## PROBLEM STATEMENT
Copy out, word for word, the entries from the line containing "Given: Open the 饭界儿 shop coupon image" through the end of the entries, and nothing else.

◆ ◆ ◆

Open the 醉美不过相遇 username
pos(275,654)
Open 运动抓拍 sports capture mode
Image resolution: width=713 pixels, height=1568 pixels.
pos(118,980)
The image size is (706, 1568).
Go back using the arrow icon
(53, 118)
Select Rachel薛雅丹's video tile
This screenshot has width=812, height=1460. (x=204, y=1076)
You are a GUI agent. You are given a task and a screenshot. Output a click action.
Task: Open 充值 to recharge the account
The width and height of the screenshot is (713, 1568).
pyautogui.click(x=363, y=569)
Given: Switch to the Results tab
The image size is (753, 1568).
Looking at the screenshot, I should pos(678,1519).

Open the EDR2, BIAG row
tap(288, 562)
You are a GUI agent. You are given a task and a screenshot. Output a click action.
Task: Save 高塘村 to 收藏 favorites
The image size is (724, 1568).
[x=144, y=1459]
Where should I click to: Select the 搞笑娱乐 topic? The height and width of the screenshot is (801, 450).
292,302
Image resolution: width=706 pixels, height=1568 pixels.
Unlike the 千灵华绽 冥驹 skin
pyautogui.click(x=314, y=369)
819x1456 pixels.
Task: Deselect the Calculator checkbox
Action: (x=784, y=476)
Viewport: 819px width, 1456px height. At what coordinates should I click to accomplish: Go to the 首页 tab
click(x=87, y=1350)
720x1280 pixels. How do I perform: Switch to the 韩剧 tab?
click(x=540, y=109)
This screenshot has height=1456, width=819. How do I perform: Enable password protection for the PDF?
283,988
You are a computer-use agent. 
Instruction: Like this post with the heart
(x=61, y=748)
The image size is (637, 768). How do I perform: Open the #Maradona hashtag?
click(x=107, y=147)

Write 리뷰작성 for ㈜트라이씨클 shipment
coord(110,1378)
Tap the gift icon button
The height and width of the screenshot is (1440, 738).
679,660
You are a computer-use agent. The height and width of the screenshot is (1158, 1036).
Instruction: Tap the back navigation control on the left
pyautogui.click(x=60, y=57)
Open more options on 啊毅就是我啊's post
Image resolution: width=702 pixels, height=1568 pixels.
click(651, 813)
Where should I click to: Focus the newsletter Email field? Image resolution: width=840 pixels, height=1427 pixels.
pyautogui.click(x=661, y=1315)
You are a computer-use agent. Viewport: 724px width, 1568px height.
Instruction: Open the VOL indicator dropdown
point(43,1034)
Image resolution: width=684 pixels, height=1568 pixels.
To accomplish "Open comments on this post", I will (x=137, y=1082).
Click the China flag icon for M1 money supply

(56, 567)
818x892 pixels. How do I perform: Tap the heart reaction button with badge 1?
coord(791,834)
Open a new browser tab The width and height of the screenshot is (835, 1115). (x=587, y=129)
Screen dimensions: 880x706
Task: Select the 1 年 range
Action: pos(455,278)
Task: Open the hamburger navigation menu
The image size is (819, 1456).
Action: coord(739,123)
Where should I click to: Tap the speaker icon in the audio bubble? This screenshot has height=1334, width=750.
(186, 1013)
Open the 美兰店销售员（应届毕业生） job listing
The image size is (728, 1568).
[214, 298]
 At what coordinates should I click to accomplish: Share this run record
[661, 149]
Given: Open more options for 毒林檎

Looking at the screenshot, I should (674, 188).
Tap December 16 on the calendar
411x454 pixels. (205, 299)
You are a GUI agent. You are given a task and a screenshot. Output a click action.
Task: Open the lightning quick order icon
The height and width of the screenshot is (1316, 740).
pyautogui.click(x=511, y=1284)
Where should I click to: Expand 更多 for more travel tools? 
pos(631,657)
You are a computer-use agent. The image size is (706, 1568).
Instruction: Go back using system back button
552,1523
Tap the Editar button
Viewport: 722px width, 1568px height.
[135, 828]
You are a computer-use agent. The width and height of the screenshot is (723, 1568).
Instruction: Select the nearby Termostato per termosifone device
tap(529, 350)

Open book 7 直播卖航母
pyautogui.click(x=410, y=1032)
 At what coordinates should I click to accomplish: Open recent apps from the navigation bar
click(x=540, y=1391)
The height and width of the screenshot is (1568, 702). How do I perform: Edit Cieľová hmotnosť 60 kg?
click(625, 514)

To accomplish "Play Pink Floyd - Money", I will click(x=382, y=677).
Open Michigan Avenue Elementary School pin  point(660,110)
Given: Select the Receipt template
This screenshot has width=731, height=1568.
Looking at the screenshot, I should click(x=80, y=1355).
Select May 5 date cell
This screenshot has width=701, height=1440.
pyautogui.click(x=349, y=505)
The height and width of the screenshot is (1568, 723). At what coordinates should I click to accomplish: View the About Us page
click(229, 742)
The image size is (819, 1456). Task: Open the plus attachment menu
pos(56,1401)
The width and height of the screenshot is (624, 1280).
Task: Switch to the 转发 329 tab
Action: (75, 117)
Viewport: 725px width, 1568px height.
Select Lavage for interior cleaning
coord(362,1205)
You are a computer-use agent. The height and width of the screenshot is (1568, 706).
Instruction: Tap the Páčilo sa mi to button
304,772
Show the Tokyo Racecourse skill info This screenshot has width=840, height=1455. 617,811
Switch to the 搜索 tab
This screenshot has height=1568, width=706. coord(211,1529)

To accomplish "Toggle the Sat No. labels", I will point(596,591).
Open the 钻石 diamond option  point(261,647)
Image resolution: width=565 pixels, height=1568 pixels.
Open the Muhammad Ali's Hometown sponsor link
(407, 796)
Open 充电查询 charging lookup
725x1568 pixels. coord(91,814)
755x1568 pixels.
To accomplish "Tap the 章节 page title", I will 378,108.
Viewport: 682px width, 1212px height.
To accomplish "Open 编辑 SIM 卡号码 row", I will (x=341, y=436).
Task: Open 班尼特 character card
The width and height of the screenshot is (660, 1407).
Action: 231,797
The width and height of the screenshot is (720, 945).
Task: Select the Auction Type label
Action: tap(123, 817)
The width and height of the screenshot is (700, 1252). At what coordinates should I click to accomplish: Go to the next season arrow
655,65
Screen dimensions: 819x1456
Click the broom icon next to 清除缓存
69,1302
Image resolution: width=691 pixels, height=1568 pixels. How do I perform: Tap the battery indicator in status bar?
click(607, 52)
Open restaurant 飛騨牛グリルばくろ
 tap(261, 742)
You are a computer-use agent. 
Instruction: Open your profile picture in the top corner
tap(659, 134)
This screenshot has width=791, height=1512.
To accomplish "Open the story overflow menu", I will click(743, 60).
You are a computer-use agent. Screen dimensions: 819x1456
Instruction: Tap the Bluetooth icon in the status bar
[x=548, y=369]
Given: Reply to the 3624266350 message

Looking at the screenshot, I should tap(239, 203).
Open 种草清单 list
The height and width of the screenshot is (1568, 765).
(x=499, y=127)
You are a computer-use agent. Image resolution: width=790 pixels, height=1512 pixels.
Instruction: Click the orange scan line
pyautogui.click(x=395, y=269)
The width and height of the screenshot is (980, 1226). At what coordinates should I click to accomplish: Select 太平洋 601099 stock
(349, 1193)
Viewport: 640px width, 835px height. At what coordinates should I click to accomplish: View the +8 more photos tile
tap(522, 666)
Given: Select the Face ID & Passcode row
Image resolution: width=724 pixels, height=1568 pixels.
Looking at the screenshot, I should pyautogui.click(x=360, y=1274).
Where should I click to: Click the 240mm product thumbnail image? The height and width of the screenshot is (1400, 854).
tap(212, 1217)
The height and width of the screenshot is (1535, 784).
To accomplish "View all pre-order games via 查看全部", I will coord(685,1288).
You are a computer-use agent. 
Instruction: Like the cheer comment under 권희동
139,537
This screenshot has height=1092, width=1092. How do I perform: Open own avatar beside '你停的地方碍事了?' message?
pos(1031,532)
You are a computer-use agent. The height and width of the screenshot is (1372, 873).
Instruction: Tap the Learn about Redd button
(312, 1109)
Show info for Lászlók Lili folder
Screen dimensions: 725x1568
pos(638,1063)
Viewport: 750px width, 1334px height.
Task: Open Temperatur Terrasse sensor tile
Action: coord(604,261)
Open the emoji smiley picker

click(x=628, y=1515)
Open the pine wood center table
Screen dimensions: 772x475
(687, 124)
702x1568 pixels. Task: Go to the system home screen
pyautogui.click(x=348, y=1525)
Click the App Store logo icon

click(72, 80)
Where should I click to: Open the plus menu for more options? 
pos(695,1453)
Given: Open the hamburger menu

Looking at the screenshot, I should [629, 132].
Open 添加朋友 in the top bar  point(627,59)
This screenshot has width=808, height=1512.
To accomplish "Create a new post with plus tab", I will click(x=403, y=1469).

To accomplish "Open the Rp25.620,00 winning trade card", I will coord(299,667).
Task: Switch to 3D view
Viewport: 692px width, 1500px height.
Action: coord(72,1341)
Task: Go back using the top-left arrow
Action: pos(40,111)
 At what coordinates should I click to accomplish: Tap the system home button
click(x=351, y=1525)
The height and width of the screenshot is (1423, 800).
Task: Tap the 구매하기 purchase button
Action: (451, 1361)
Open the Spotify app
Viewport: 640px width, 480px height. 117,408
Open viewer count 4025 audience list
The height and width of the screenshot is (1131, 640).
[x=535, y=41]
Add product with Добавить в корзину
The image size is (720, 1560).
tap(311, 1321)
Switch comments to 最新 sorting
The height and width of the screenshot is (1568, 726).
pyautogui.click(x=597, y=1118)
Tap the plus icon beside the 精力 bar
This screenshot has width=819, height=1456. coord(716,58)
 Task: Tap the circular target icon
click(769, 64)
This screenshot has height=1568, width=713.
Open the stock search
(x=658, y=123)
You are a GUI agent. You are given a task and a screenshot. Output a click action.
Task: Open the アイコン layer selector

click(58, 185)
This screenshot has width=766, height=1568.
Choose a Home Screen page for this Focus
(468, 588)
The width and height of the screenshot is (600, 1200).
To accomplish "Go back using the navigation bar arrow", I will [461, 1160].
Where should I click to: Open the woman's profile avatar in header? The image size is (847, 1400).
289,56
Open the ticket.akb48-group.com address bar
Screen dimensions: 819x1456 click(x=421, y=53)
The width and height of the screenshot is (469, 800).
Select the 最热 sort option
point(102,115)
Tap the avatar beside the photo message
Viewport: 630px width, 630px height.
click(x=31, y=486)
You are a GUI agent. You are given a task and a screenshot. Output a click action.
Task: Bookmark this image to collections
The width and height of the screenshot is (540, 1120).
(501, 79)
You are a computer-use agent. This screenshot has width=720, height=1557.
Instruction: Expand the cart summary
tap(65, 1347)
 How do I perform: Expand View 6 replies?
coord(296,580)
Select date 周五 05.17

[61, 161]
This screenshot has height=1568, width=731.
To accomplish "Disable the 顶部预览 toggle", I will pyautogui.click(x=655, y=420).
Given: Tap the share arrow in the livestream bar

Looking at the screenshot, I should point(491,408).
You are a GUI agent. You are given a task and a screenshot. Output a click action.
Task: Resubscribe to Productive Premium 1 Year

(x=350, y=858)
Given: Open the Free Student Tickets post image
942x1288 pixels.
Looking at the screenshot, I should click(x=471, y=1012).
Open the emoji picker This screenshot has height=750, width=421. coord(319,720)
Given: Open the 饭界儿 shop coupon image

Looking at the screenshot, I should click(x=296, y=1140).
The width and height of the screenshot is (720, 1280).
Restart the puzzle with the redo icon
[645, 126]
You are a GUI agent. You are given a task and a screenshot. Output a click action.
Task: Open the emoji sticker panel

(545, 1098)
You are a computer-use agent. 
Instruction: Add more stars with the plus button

◆ ◆ ◆

## TASK RESPONSE
Given: Open the 饭界儿 shop coupon image

Looking at the screenshot, I should click(x=296, y=1140).
The width and height of the screenshot is (720, 1280).
Restart the puzzle with the redo icon
[645, 126]
You are a GUI agent. You are given a task and a screenshot. Output a click action.
Task: Open the emoji sticker panel

(545, 1098)
You are a computer-use agent. 
Instruction: Add more stars with the plus button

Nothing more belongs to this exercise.